Let’s undergo a bit of a context analysis:
Community issues are solved at a few levels:
We have the government that drafts policies to legislate and execute scalable steps to benefit society. We have the grassroots that plan ground level activities. We have the charities/NGOs that undertake activities with the hope of minimal governmental inhibition/intervention. These are valid solutions for sensitive issues such as people in poverty, The elderly, broken families etc. I’ve been a part of these initiatives and these require plenty of hard work and consistent efforts by leaders in the community.
But our society is facing a new breed of problems that definitely cannot be solved by the same approaches. I would call them first world social problems. problems such as the lack of graciousness, the stratification of society, environmental sustainability, loss of culture and heritage. These are issues that are solved not just by smart brains crafting policy or persistent efforts , but with sincere hearts deeply in touch with what these issues represent .
Now, we have all of a sudden committees and NGOs set up that tackle these issues. the process works like this :
policy developed by civil sector –> execution outsourced to events company/activation agency/ ad agency –> post-mortem held .
There’s a problem here though. First of all, the civil sector has shown to have little understanding of operational aspects of most measures or solutions and the private sector whose sole focus is not on community solutions is then worse off, because the direction given is not only too macro to fully appreciate, but they themselves most of the time lack the emotional capacity to connect with the issues deeply and develop the operational sensitivities to properly execute measures.
What you then have are wildly unsuccessful campaigns and measures that just frustrate society. I would love to name some of these campaigns, but I’m in close talks with some of these agencies and hence cannot afford to discredit the work that they do. The fact that they’re in talks with us is signs of progress, and that’s something worth noting.
But , what’s worth understanding here is that there arises a market solution for agencies fully committed to these form of community solutions. Instead of existing solely in policy or execution, there are a new form of enterprises that have developed immense emotional and social capital while working in the private sector and understand how to best curate and apply such measures. People call some of them social enterprises – I call them enterprises that work. They see the solution as deeply intertwined between policy and execution and seek to create experiences and events that truly address issues.
A year ago, when The Hidden Good first started, we saw The Thought Collective as our model. They understood societal gaps as opportunities to provide a service that was valued. It wasn’t a charitable act , though it arose out of a need to serve. But they understood what they provided had value and decided to make a living out of it. That’s how The Hidden Good runs as well. We see gaps in society and fill those up by providing solutions that are valuated. And we only get better at understanding society by doing more.
I was impressed by how The Thought Collective curated the whole Total Defence immersive experience in the National Museum. Even some of my friends in NEXUS , the MINDEF arm that deals with these campaigns, commented that they could not see themselves pulling these campaigns off by themselves. The Hidden Good is building its capital , but we’re already able to provide services and experiences focussed at the youth community to build a better society.
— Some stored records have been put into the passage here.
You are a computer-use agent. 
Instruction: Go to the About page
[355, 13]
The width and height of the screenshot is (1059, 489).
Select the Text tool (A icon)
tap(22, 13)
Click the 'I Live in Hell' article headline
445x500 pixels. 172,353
There exists more agencies such as SYINC that conduct hackathons and innovation labs to build intelligent solutions for society.
This presents to me an immense opportunity for a new way to approach first world social problems.
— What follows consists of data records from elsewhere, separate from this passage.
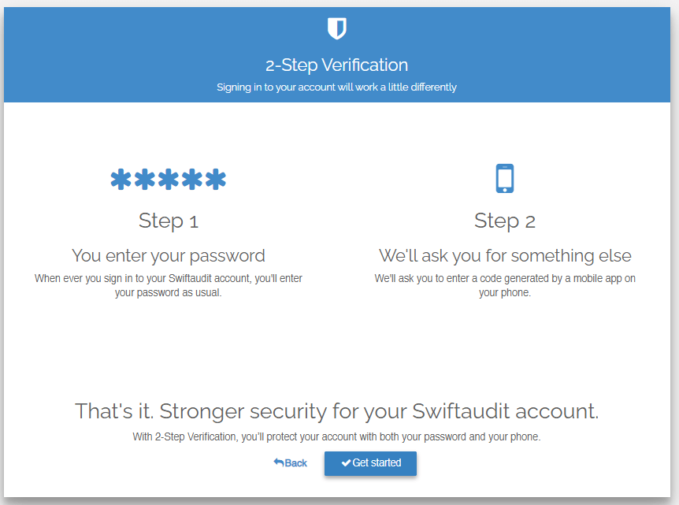This screenshot has width=679, height=505.
Task: Click the mobile app code description paragraph
Action: point(505,285)
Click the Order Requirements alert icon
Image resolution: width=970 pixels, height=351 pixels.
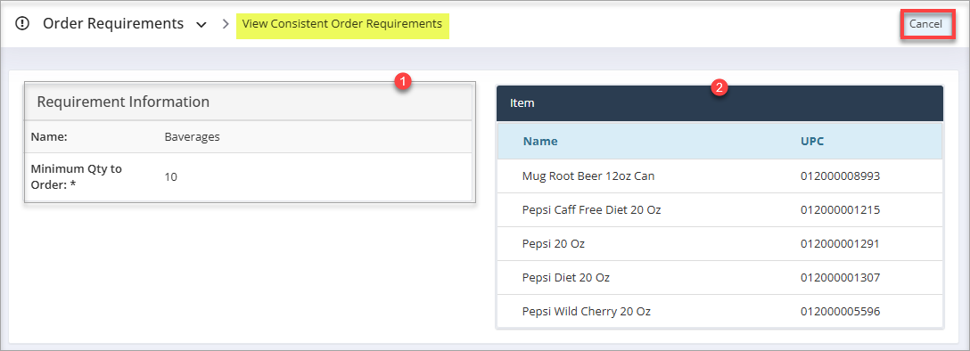[22, 24]
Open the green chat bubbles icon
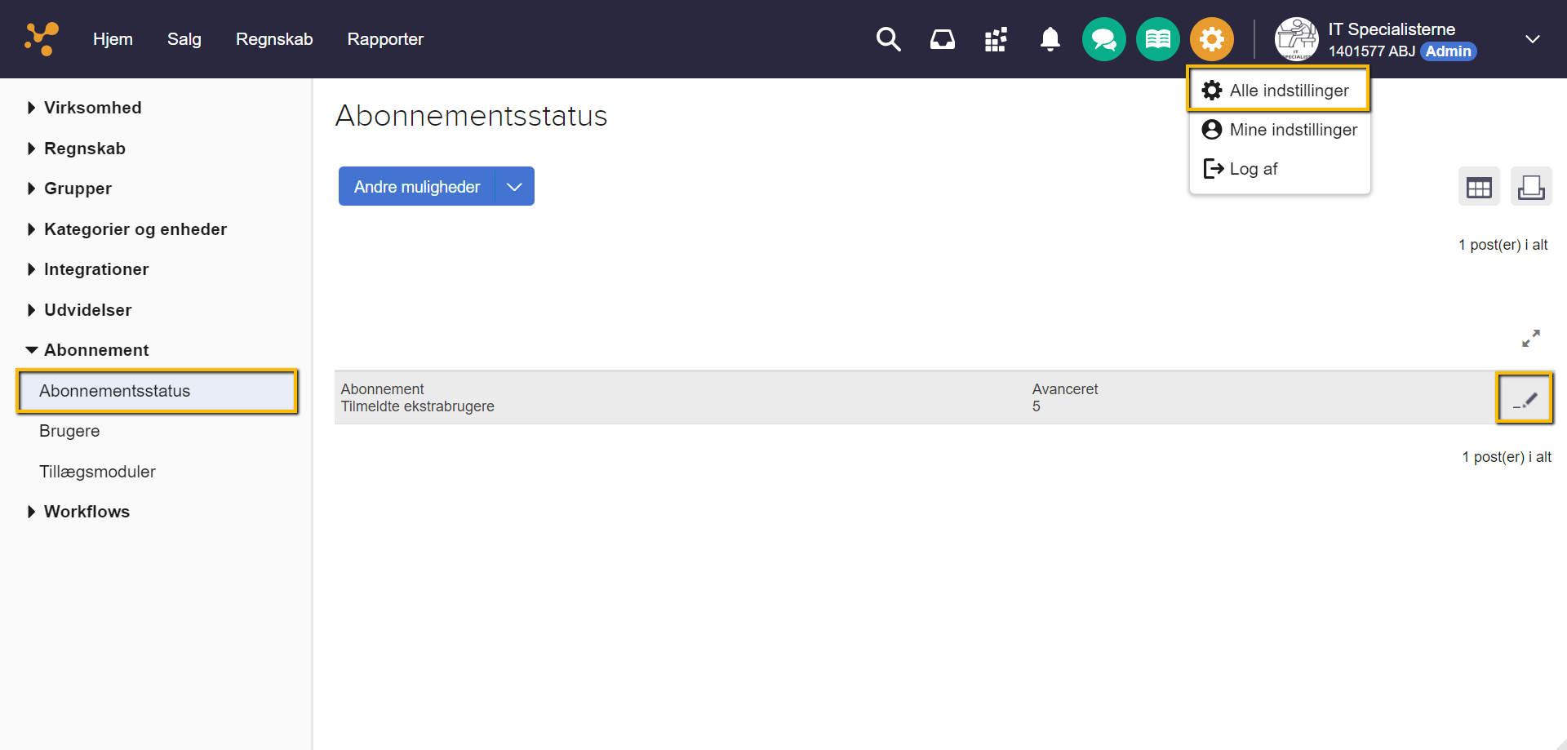This screenshot has height=750, width=1567. 1103,39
- Encourage more enterprises to build social/emotional capital and to understand focusing on understanding society and applying possible solutions have not just a monetary but a meaningful social value as well.
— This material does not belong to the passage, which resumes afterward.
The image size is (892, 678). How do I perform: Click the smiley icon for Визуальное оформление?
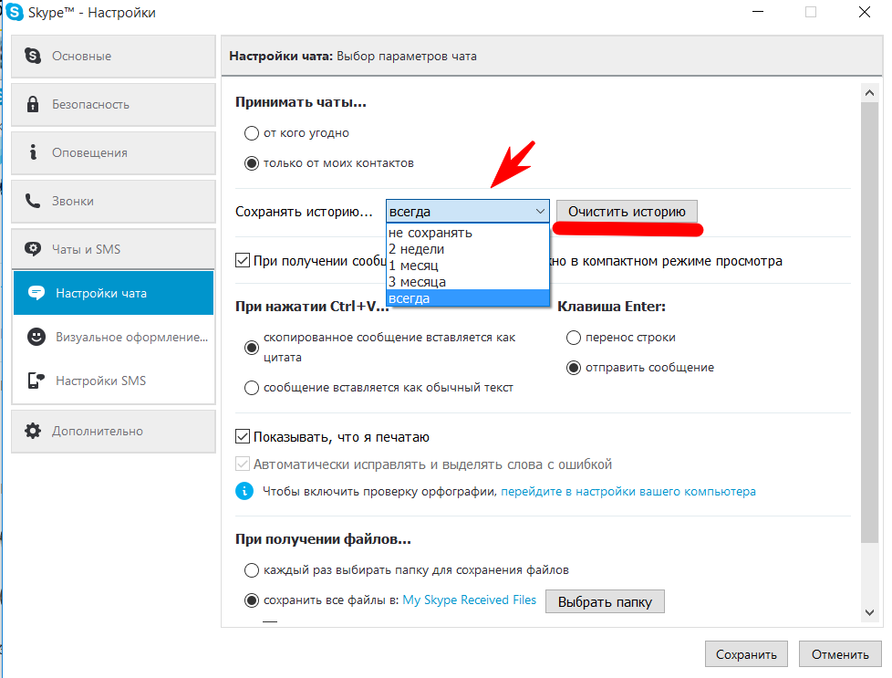point(36,337)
- Lobby for the civil service to understand that this new breed of agencies are able to provide better solutions that they could process by themselves. I would even go so far to encourage the policy-forming process to start with consultations with these agencies, followed by engagement of services and a thorough post-mortem together.
This “semi-privatization” of community understands and accepts that few people “get it”. These people much rather work in the private sector where they don’t have to endure too much bureaucracy , and focus on these issues because they truly care for them.
It can potentially become a very exciting and effective space for social change in Singapore especially. I would lobby for this.